**Extract:**
______________________________
Looks like a lot of the difference being seen and the comments made
about one being faster than the other are because one system is
compressing *everything*, while PG (quite intentionally...) only
compresses the data sometimes- once it hits the TOAST limit. That
likely also contributes to why you're seeing the on-disk size
differences that you are.

Of course, if you want to see where PG will really shine, you'd stop
thinking of data as just blobs of JSON and actually define individual
fields in PG instead of just one 'jsonb' column, especially when you
know that field will always exist (which is obviously the case if you're
building an index on it, such as your MarriageDate) and then remove
those fields from the jsonb and just reconstruct the JSON when you
query. Doing that you'll get the size down dramatically.
______________________________
**Supplied information:**
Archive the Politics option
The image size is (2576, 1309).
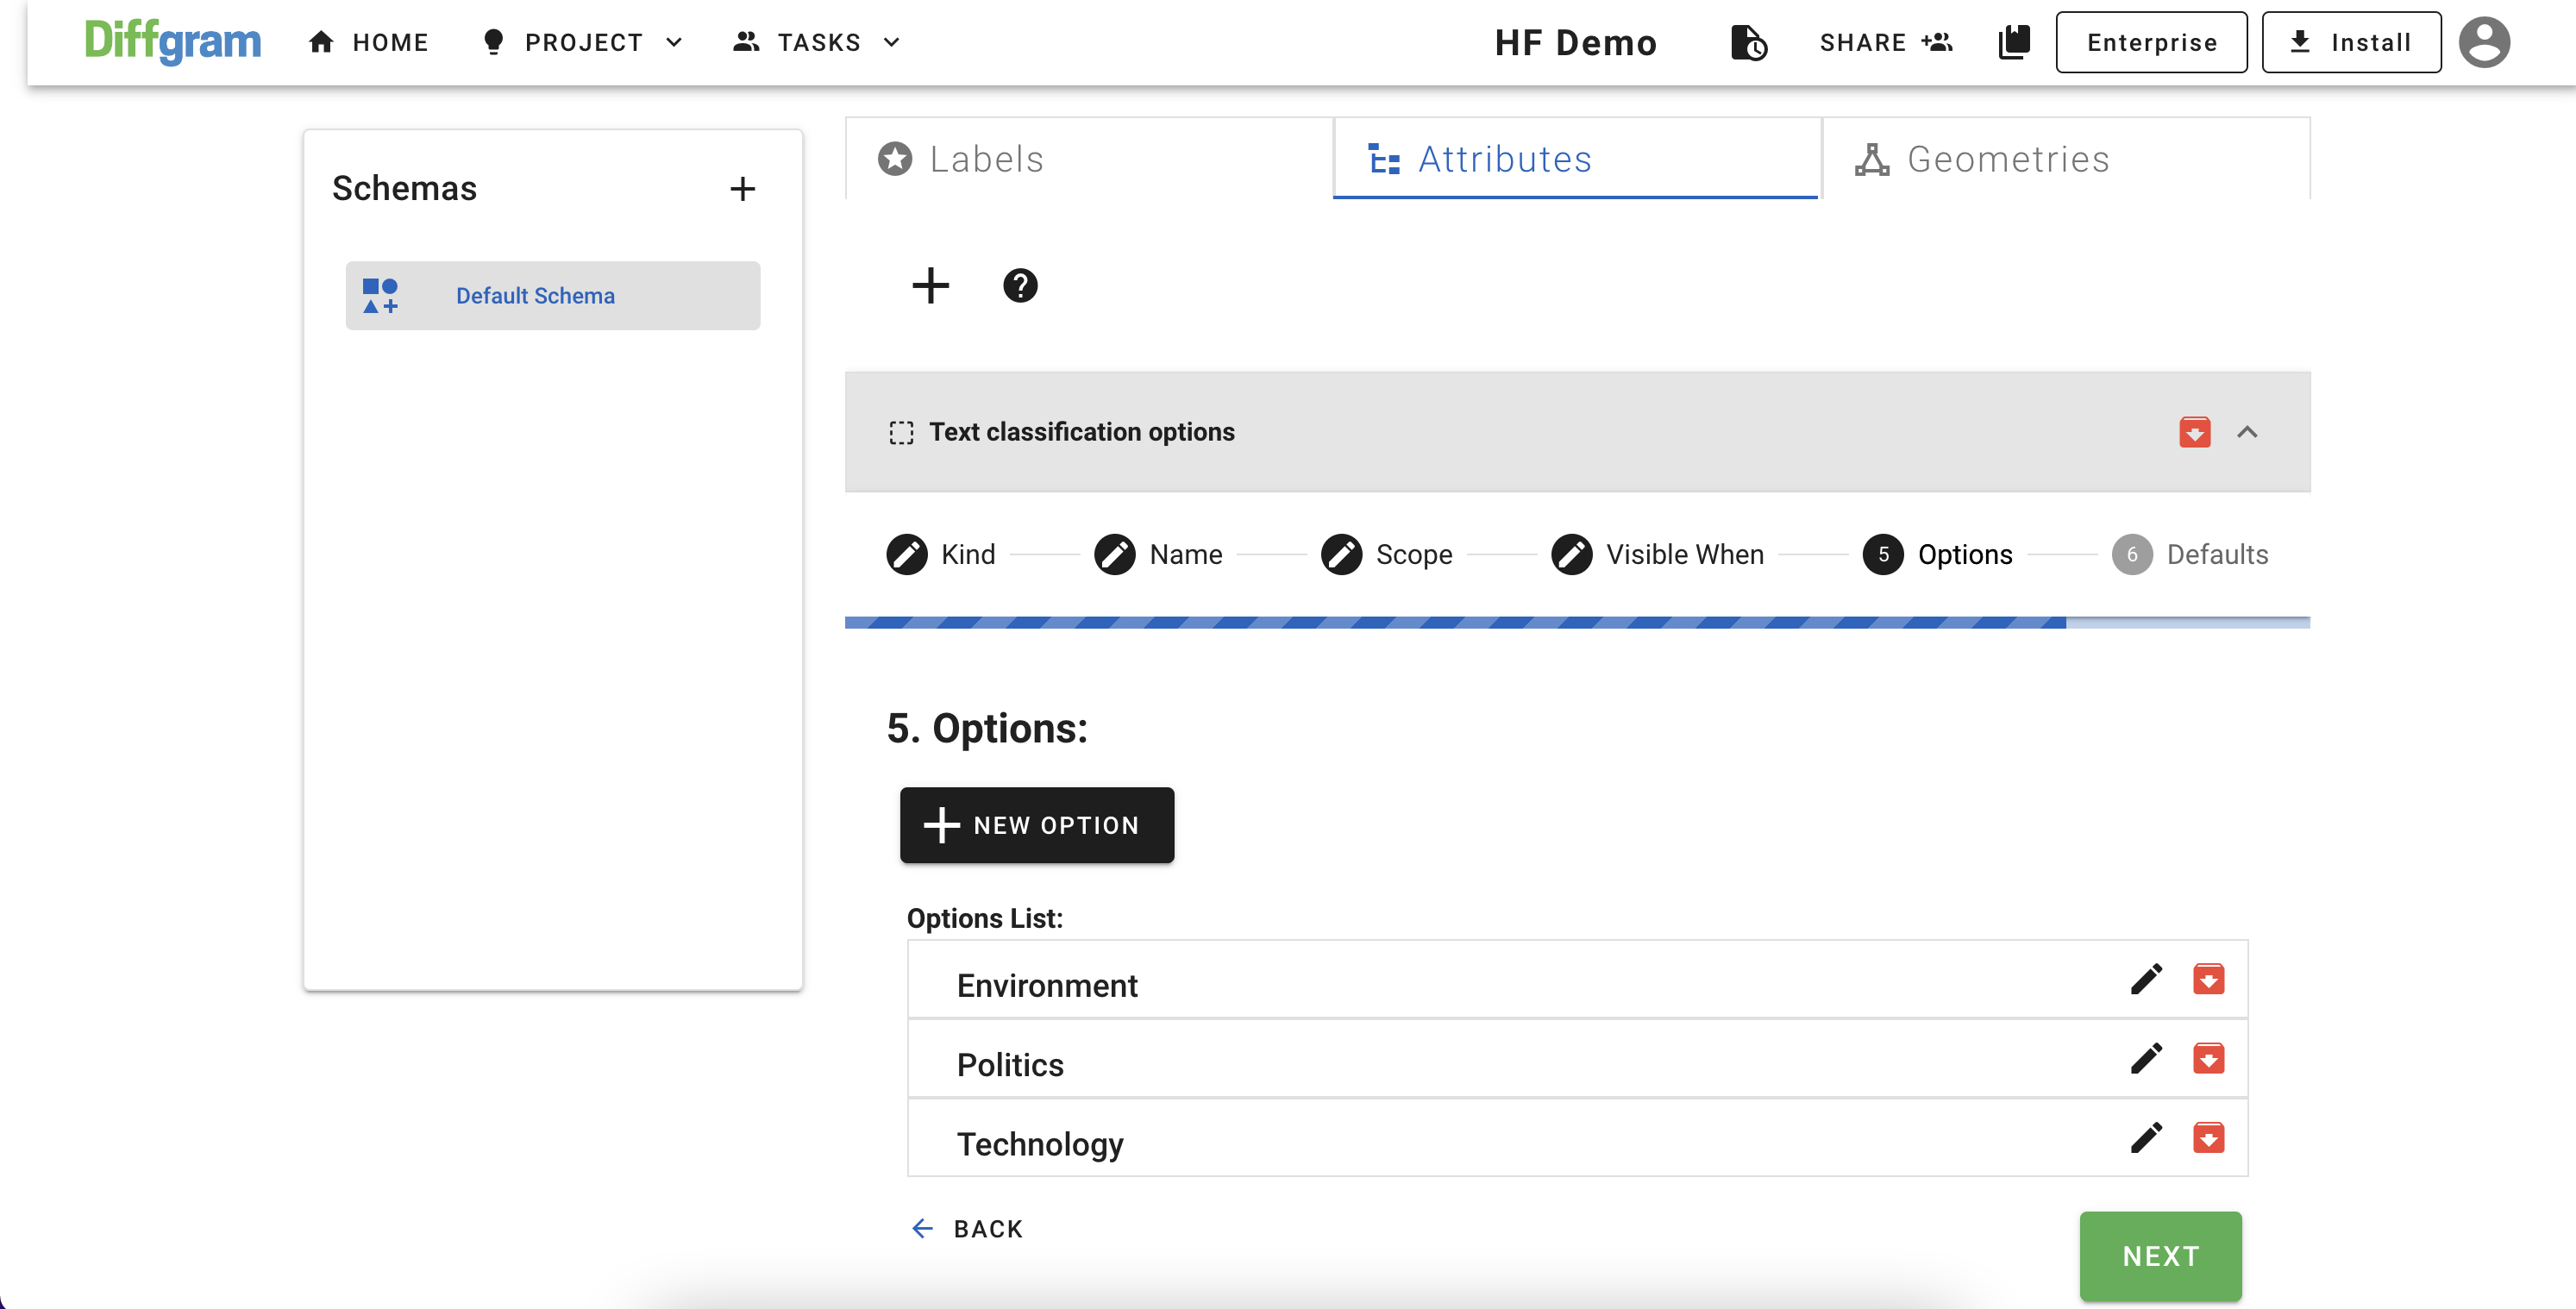(2208, 1058)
______________________________
**Jobs:**
#1 Name every system, feature, data type, or field that the passage on PG and JSON storage mentions by name.
#2 Do these statements agree with the passage on PG and JSON storage? Answer yes or no for each, and quote the words that decide it.
(a) PG compresses all of its data.
(b) Moving fields out of the jsonb column reduces the size.
(c) MarriageDate is given as a field with an index built on it.
#3 Carry on the passage on PG and JSON storage, starting after its final sentence.

**Final answers:**
#1 PG, TOAST, JSON, jsonb, MarriageDate

#2
(a) No: "PG (quite intentionally...) only compresses the data sometimes- once it hits the TOAST limit"
(b) Yes: "Doing that you'll get the size down dramatically."
(c) Yes: "if you're building an index on it, such as your MarriageDate"

#3
And that's without even going to that next-level stuff of actual
normalization where you pull out duplicate data from across the JSON
and have just one instance of that data in another, smaller, table and
use a JOIN to bring it all back together. Even better is when you
realize that then you only have to update one row in this other table
when something changes in that subset of data, unlike when you
repeatedly store that data in individual JSON entries all across the
system and such a change requires rewriting every single JSON object in
the entire system...

Lastly, as with any performance benchmark, please include full details-
all scripts used, all commands run, all data used, so that others can
reproduce your results. I'm sure it'd be fun to take your json data and
create actual tables out of it and see what it'd be like then.

Thanks!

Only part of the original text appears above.